- Release poster
- Directed by: Trish Sie
- Written by: Whit Anderson
- Produced by: Ross M. Dinerstein; Marc Platt; Adam Siegel; Ryan Christians;
- Starring: Gina Rodriguez; Damon Wayans Jr.; Joel Courtney; Augustus Prew; Liza Koshy; Ego Nwodim; Marin Hinkle; Tom Ellis;
- Cinematography: Matthew Clark
- Edited by: Kathryn Himoff
- Music by: Jeff Cardoni
- Production companies: Marc Platt Productions; Campfire Studios;
- Distributed by: Netflix
- Release date: February 14, 2024;
- Running time: 105 minutes
- Country: United States
- Language: English

= Players (2024 film) =

American film by Trish Sie

Players is a 2024 American romantic comedy film directed by Trish Sie and written by Whit Anderson. It stars Gina Rodriguez, Damon Wayans Jr., Joel Courtney, Augustus Prew, Liza Koshy, Ego Nwodim, Marin Hinkle, and Tom Ellis. It was released by Netflix on February 14, 2024.

==Plot==

Mack is a 33-year-old sports journalist in New York City who is known for her ‘plays’, complex deceptions to find hook-ups for herself and her friends - best friend Adam, co-worker Brannagan, and his brother Little. While she enjoys her life, she yearns for a more serious relationship.

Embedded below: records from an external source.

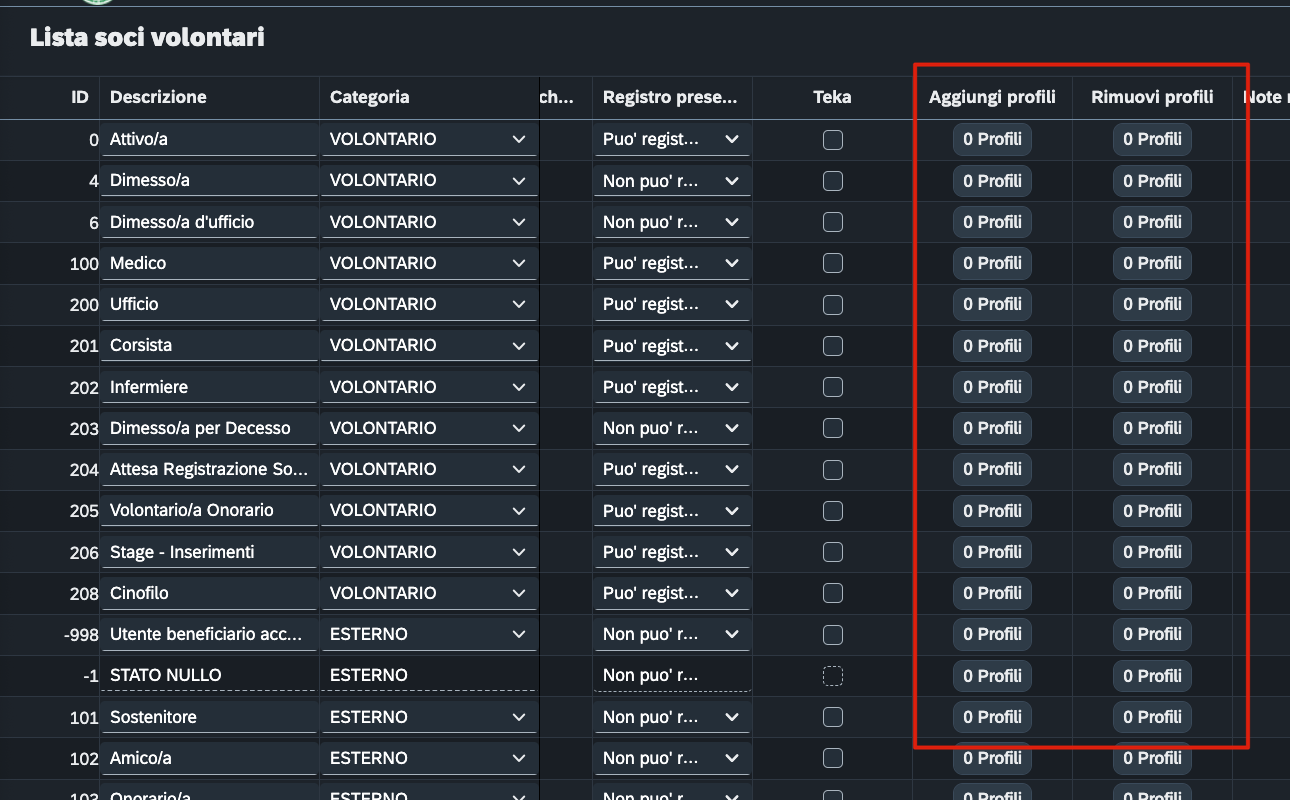Click Rimuovi profili button for Medico row
The image size is (1290, 800).
click(1152, 263)
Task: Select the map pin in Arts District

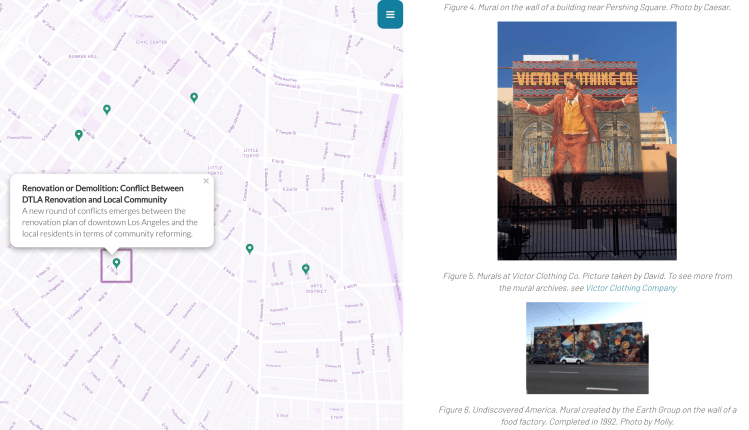Action: click(x=306, y=268)
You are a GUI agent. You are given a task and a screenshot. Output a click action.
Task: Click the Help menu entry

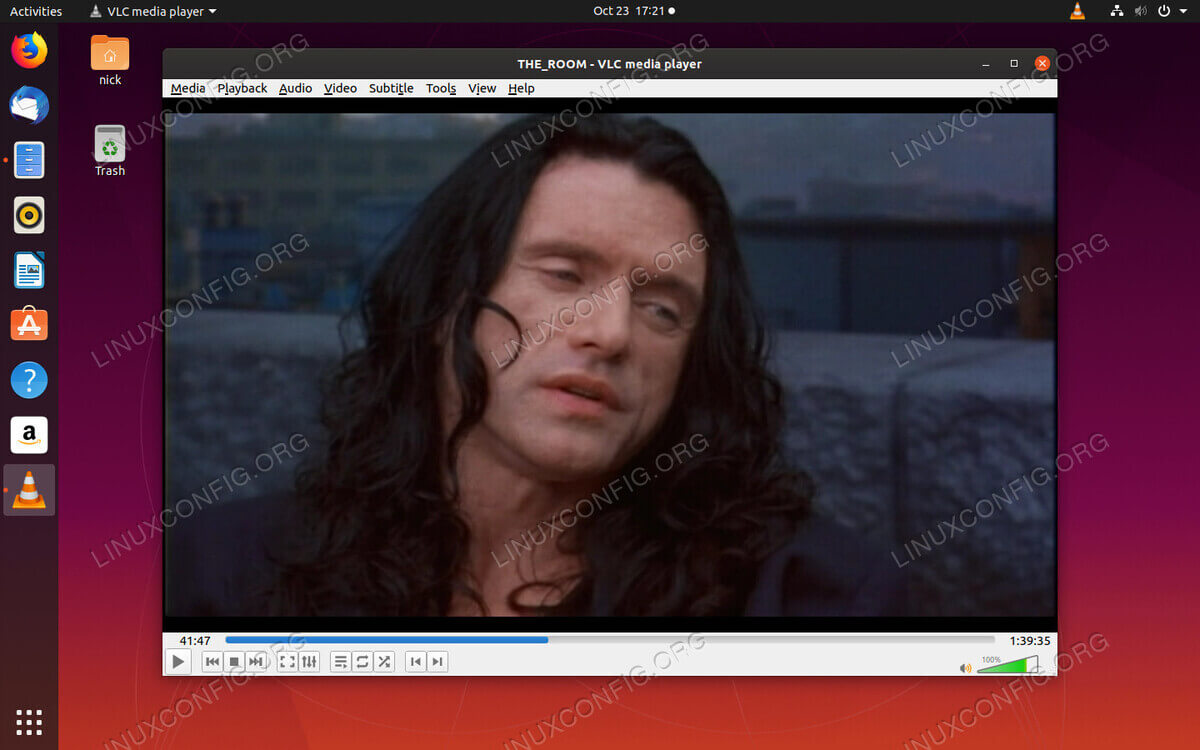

Mack hopes to find one in Nick, a sophisticated war correspondent who has just joined their newspaper. The two have sex, but she is disappointed to find that he only considers her a one-night stand, as they were intimate on their first night out. Mack convinces Adam to help her ensnare Nick. The foursome research Nick’s habits and preferences, eventually devising a plan called ‘The Flurry’.

The plan begins with Mack intentionally running into Nick, but ignoring him, attracting his attention. After finding out that he is going on a third date with another girl, the group - having also recruited the paper’s secretary Ashley - schemes to call his date away with an emergency, allowing Mack to take her place. The two start dating, while Adam begins seeing a new girl, Claire.

Nervous about the deal, Mack convinces Adam to run a play with her at brunch, who reluctantly agrees but cautions her to take the relationship more seriously. While at the meal, Mack and Adam demonstrate their natural chemistry and long history together, making Claire uncomfortable with their closeness.

Mack writes a feature about New Yorkers’ favorite sports memories, asking both Adam and Nick to read a draft. While Adam immediately reads and loves the piece, Nick is slow to get to it while working on his latest manuscript. At a gala event where Nick is receiving a humanitarian award from UNICEF, Mack reveals that Nick has rewritten her piece entirely rather than giving feedback.

Adam becomes upset at Nick’s treatment of her and storms off. Mack and Nick fight about the piece that night, where he reveals that her job could be in jeopardy in the next round of layoffs at the paper. They break up, and Mack submits her version of the story, which her editor loves, assigning her to work a Yankees game for the first time.

As the group - minus Adam - celebrates Mack’s success, they see Claire with another man. After confronting her, she reveals that she broke up with Adam after their brunch, unbeknownst to the group. She broke it off because Claire could tell that Adam was in love with Mack; Mack is initially resistant, but eventually admits that she has feelings for him too.

Adam avoids contact with Mack, but agrees to help Ashley surprise Little - who she has started dating - with tickets to the Yankees- Red Sox game that Mack is reporting on. To Adam’s surprise, he is actually the target of the play: letting Mack confess her love outside the stadium. They share a kiss before Mack runs off to work the game.

==Cast==
- Gina Rodriguez as Mackenzie "Mack"
- Damon Wayans Jr. as Adam
- Tom Ellis as Nick Russell
- Augustus Prew as Brannagan
- Joel Courtney as Little
- Liza Koshy as Ashley
- Ego Nwodim as Claire
- Marin Hinkle as Karen Kirk
- Brock O'Hurn as Brady Stratton

==Production==
It was reported in March 2021 that Gina Rodriguez, Damon Wayans Jr., and Tom Ellis would star in the film. Players was produced by Marc Platt Productions and Campfire Studios. Filming took place in New York City from July to September 2021.

==Release==
The film was released by Netflix on February 14, 2024.

==Reception==
 Metacritic, which uses a weighted average, assigned the film a score of 52 out of 100, based on 10 critics, indicating "mixed or average" reviews.